From that temple should flow love, joy, peace, healing, and
holiness. Ezekiel “saw” such a temple
(Ezekiel 47:1-12). Water flowed out of
it. That water made salt water fresh and
caused living things to multiply. Trees
along the river produced abundant fruit and their leaves were used for
healing. This image of God’s temple
reminds me a lot of Abraham and Joseph (Genesis). When Abraham lived by faith, everything he
touched turned to gold. People were
blessed simply because Abraham and his family lived in the neighborhood. Joseph was a teenager locked up in prison for
no good reason. Yet, from that prison,
the water flowed until the whole earth was blessed through him. The Psalms tells us how this can be (Psalm 46). The temple is the city of God, the holy
dwelling of the Most High. The waters
that flow out of the temple to enliven the earth first gladden the city of
God. St. Bernard said it well: “You
cannot be a channel if you are not first a reservoir.” If God’s temple, be it Abraham, Joseph, or
us, has a deep reservoir of faith, then that water will flow out and fulfill
the promise to Abraham that all the nations of the earth will be blessed
through him. We don’t produce the water;
we’re “instruments of his peace.”
Saint Paul
takes this image even further (1 Corinthians 3:9-17). He says that we as a people are God’s temple. To be His temple we need to stand on the firm
foundation, the only foundation of this temple, Jesus Christ. When we serve the Church as builders by sharing
our faith and bringing others into God’s temple, we need to be sure that we’re bringing
them into the temple that has Jesus as its foundation, and not a building of
our own choosing. In fact, Paul gets
fairly blunt about it. This temple is
holy because the Holy Spirit dwells here. So, if we do anything to destroy that temple,
God will destroy us.
John’s
Gospel shows us how serious this is (John 2: 13-22). Jesus drives the moneychangers out of the
temple. They had turned a house of
prayer, God’s temple, into a marketplace. Did Jesus have the right to make this judgment
and get angry like He did?
The key is to
understand what sort of “anger” Jesus had.

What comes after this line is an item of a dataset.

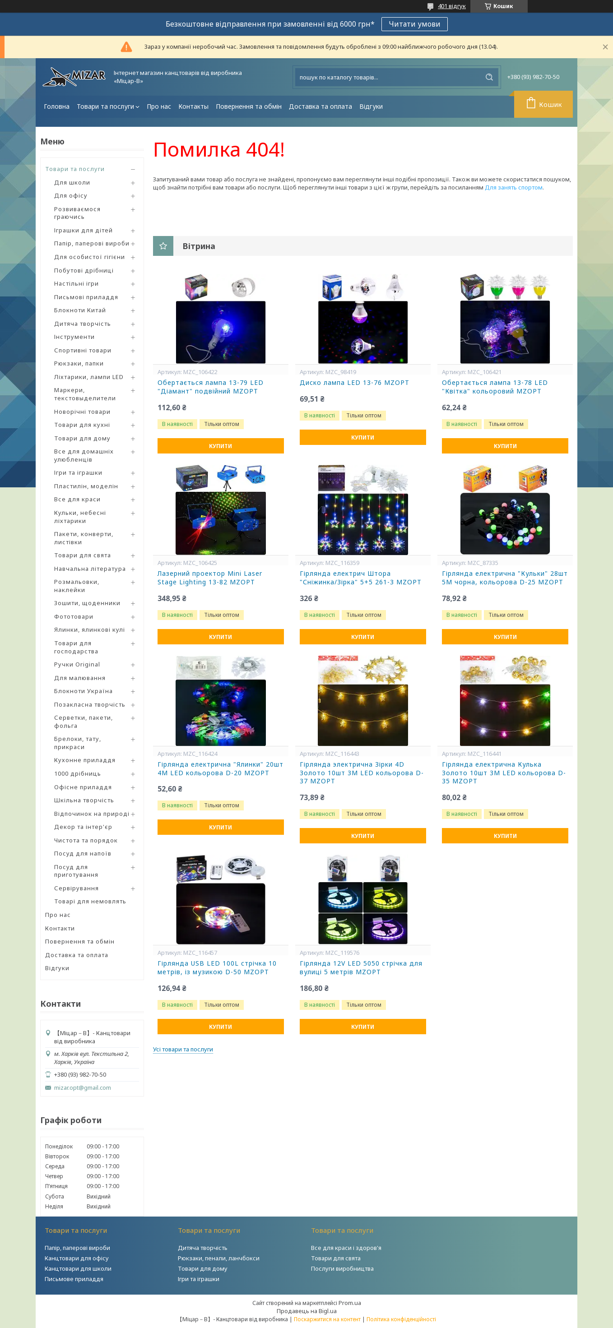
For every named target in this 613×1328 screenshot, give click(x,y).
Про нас (159, 106)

Normally when we speak of anger, we mean a passion that’s out of control
and, in fact, controls us. It’s the loss
of control and is a sin. But this isn’t
the anger Jesus had.
Obviously,
Jesus was perfect in every way, so we have to be extremely careful not to
equate His anger with our normal experience of anger. Yes, it was a passion for Him, but it was
different from what we normally experience.

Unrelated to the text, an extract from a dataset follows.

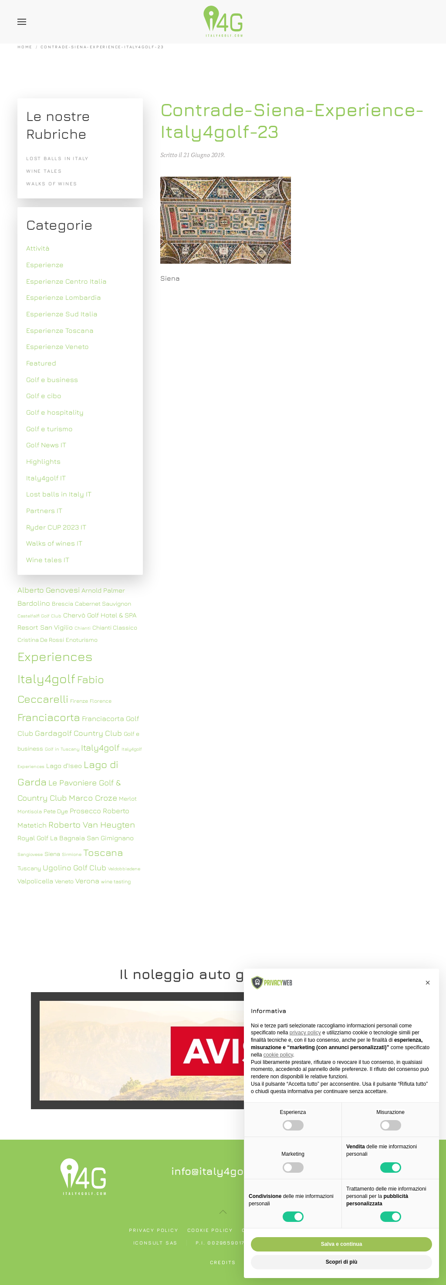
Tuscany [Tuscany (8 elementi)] (29, 868)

His anger was an anger that resulted from His perfect love.
In Jesus’
case, it was love for the sinner and His desire for their repentance that drove
His passion. His anger was directed at
the sin they were engrossed in and He willfully and intentionally attacked the
evil He saw. This certainly must have
been shocking to those who witnessed it, but it was, in that situation, the
most effective way for Him to call them to repentance.
At times we’ll
find that we also must be angered by sin.
It’s way too easy for us to use this example of Jesus to justify losing
control of ourselves and entering into the sin of anger. Righteous anger, as Jesus manifested, will
always leave one with a sense of peace and love for those who are rebuked. There will also be an immediate willingness to
forgive when true contrition is perceived.
The leaders of Jesus’ day destroyed God’s temple by nailing it to a cross. On the third day, that temple was raised up. From the altar of His body the life-giving water and blood flows for the healing of the nations. Today we celebrate a basilica in Rome. It’s a good day to look in the mirror and celebrate “that” basilica, too. And be holy.